Convergence of miRNA expression profiling, α-synuclein interacton and GWAS in Parkinson's disease

Abstract

miRNAs were recently implicated in the pathogenesis of numerous diseases, including neurological disorders such as Parkinson's disease (PD). miRNAs are abundant in the nervous system, essential for efficient brain function and play important roles in neuronal patterning and cell specification. To further investigate their involvement in the etiology of PD, we conducted miRNA expression profiling in peripheral blood mononuclear cells (PBMCs) of 19 patients and 13 controls using microarrays. We found 18 miRNAs differentially expressed, and pathway analysis of 662 predicted target genes of 11 of these miRNAs revealed an over-representation in pathways previously linked to PD as well as novel pathways. To narrow down the genes for further investigations, we undertook a parallel approach using chromatin immunoprecipitation-sequencing (ChIP-seq) analysis to uncover genome-wide interactions of α-synuclein, a molecule with a central role in both monogenic and idiopathic PD. Convergence of ChIP-seq and miRNomics data highlighted the glycosphingolipid biosynthesis and the ubiquitin proteasome system as key players in PD. We then tested the association of target genes belonging to these pathways with PD risk, and identified nine SNPs in USP37 consistently associated with PD susceptibility in three genome-wide association studies (GWAS) datasets (0.46≤OR≤0.63) and highly significant in the meta-dataset (3.36×10⁻⁴<p <1.94×10⁻³). A SNP in ST8SIA4 was also highly associated with PD (p = 6.15×10⁻³) in the meta-dataset. These findings suggest that several miRNAs may act as regulators of both known and novel biological processes leading to idiopathic PD.

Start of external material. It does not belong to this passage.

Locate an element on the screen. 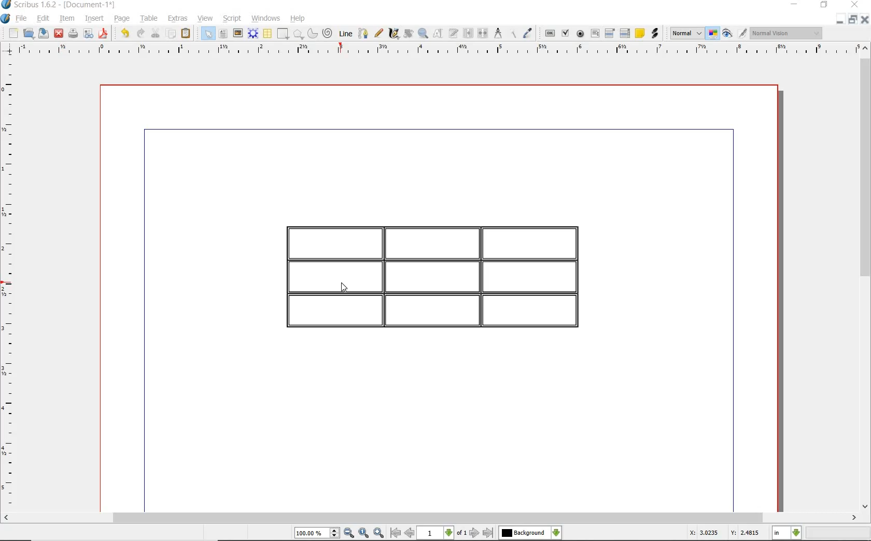 This screenshot has height=541, width=871. eye dropper is located at coordinates (528, 34).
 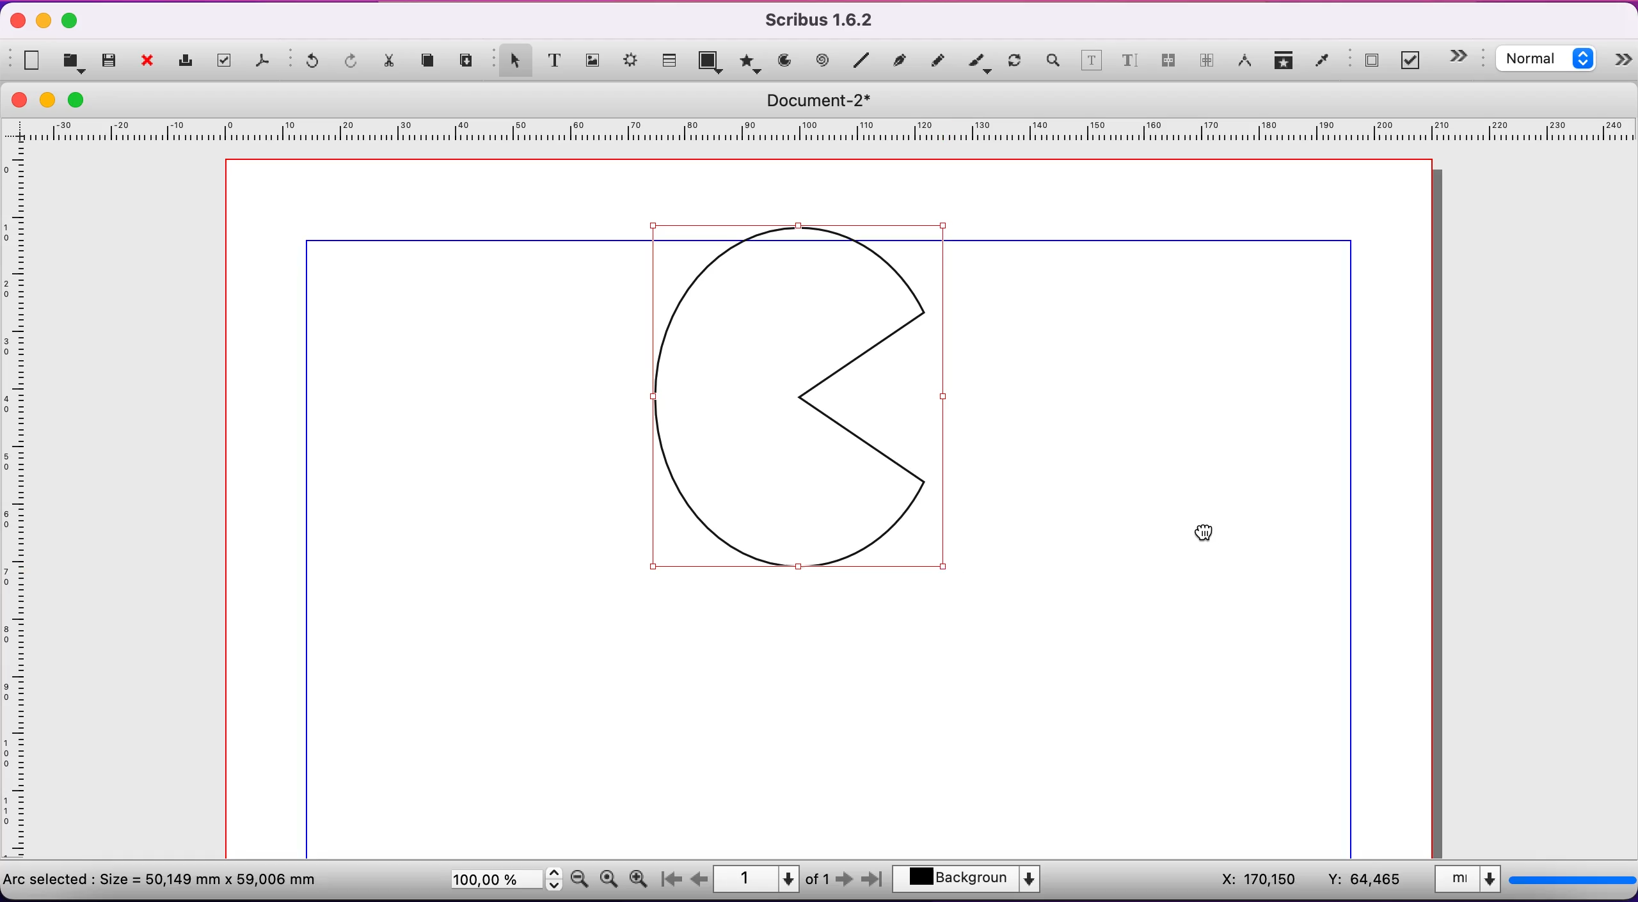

Figure 1. Unsupervised hierarchical clustering of the eighteen differentially expressed miRNAs (rows) for the 32 samples (columns).

The sample ID and a heat-map indicating the disease state of each subject in a color code (black for controls and red for cases) are shown at the bottom of the plot. The color scale at the bottom right illustrates the relative expression level of a miRNA across all samples: red represents an expression level above mean, and blue represents expression lower than the mean. The clustering is performed on log₂(sample/reference pool) ratios of the 18 differentially expressed miRNAs, using the Euclidean distance function and the average linkage clustering methods.